Since the World Health Organization (WHO) adopted the Framework Convention on Tobacco Control (FCTC) a decade ago, over 180 countries have signed the treaty. Progress has been made in expanding the coverage of effective interventions–more than half of the world’s countries, with 40% of the world’s population have implemented at least one tobacco control measure, and despite increasing global population, smoking prevalence has decreased slightly worldwide from 23% of adults in 2007 to 21% of adults in 2013. How can greater reductions in smoking be achieved in the next decade and contribute to reaching the health and social targets of the UN Sustainable Development Goals (SDGs) by 2030? We review some key issues in the epidemiology and economics of global tobacco control.
Smokers face a three-fold higher risk of death versus otherwise similar non-smokers, resulting in a loss of at least one decade of life. While the hazards of smoking accumulate slowly, cessation is effective quickly. People who quit by age 40 get back nearly the full decade of life lost from continued smoking; quit by 50, get back six years; quit by 60, get back four years. Cessation is now common among adults in high-income countries. For example in Canada there are over 1 million more ex-smokers than just a decade ago. However, due in large part to the marketing and pricing strategies of the tobacco industry, cessation remains a major public health challenge in most low and middle-income countries (LMIC) where 85% of smokers live.

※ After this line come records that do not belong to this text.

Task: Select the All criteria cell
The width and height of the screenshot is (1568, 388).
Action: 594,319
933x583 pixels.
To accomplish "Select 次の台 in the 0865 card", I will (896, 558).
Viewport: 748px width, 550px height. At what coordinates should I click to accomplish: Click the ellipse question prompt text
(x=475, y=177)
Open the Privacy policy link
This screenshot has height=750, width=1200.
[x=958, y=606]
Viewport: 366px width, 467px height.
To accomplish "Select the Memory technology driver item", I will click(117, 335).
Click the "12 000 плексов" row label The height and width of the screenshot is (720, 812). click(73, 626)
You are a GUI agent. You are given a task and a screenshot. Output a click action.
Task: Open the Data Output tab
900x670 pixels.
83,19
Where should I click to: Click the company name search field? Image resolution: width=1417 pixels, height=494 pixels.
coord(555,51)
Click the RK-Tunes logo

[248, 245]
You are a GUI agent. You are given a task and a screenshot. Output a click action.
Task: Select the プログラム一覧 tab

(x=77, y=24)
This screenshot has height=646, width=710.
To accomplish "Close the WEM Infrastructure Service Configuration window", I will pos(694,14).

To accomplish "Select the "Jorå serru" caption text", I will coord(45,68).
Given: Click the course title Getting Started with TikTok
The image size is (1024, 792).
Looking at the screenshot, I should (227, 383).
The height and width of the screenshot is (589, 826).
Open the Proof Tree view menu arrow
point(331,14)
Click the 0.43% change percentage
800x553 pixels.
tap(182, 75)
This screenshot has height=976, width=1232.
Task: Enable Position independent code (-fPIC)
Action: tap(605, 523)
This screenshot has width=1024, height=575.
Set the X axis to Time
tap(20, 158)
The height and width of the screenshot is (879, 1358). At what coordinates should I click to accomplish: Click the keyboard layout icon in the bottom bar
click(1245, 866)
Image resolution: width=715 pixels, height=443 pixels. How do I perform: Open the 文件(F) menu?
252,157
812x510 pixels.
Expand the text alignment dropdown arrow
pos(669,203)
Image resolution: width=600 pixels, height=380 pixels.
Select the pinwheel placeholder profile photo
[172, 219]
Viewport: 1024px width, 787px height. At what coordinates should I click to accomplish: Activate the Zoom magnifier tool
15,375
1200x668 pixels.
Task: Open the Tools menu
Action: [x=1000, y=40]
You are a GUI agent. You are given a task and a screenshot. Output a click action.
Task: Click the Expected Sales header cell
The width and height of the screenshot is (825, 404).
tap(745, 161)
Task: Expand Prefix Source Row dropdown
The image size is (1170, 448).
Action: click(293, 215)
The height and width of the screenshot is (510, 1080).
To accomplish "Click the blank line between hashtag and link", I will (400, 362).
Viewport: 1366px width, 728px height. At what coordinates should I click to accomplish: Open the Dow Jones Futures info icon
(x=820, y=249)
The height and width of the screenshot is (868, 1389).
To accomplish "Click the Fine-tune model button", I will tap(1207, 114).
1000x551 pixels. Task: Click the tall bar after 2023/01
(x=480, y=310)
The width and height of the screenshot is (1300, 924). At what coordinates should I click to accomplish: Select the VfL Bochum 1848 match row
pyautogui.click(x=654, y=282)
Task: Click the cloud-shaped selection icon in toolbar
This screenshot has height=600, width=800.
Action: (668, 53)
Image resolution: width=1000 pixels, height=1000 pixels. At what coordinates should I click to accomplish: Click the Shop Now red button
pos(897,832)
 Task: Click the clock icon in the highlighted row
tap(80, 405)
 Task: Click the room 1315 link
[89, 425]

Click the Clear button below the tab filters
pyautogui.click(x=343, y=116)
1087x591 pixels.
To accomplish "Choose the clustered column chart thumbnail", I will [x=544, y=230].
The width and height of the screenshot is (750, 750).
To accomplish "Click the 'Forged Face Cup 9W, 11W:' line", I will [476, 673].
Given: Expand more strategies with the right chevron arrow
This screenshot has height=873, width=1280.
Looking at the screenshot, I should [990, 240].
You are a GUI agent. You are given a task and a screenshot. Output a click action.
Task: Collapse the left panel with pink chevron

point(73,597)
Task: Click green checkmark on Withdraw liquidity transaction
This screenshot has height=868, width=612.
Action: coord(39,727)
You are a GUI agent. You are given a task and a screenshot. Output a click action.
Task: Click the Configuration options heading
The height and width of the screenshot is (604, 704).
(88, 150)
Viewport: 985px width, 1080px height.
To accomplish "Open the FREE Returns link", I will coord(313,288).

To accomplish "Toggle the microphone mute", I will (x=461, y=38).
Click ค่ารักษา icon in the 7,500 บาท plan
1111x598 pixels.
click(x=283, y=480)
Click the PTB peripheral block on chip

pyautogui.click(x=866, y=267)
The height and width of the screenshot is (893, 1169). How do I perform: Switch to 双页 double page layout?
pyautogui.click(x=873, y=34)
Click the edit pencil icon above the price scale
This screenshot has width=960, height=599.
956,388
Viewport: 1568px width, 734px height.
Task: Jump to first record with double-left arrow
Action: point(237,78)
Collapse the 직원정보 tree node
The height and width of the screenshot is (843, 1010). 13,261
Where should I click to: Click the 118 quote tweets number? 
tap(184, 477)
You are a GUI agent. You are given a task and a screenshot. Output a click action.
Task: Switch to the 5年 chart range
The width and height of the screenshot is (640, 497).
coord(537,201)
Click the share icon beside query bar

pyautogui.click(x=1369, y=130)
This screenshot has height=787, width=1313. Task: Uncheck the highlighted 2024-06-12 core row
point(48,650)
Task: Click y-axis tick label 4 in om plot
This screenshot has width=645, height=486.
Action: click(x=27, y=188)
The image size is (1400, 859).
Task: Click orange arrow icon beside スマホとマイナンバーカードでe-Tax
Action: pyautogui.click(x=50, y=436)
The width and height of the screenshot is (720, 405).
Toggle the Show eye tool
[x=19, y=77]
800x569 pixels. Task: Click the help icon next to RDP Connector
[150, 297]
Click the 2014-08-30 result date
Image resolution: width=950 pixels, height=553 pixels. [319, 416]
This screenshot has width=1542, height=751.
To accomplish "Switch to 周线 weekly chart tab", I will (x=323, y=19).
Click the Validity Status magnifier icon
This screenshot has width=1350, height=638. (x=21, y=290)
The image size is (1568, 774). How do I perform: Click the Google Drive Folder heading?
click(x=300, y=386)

http://blogs.worldbank.org/health/role-excise-tax-meeting-sdg
Global annual cigarette sales rose from five trillion cigarettes in 1990 to about six trillion today. Cigarette production has increased by 30% in China since 2000, which consumes 40% of the world’s cigarettes. Global tobacco industry profits of about $50 billion – or $10,000 per tobacco death – enable it to access finance officials, fund pricing research, and run interference against tobacco control–summarised wonderfully by comedian John Oliver. Serious control of tobacco must counter these strategies on the basis of robust health, social and economic data that document the negative societal impact of tobacco use.
WHO has recommended a 30% reduction in smoking prevalence by 2025, which would avoid at least 200 million deaths by the end of the 21st century among current and future smokers. The only plausible way to reduce smoking to this extent would be to triple tobacco excise taxes in most LMICs. A tripling of the excise tax would roughly double the retail price and reduce tobacco consumption by about 40%. As of 2015, WHO reported that only 28 LMICs had comprehensive policies covering counter advertising, restrictions on public smoking, and on appropriately high taxes, and that few had made progress on raising taxes.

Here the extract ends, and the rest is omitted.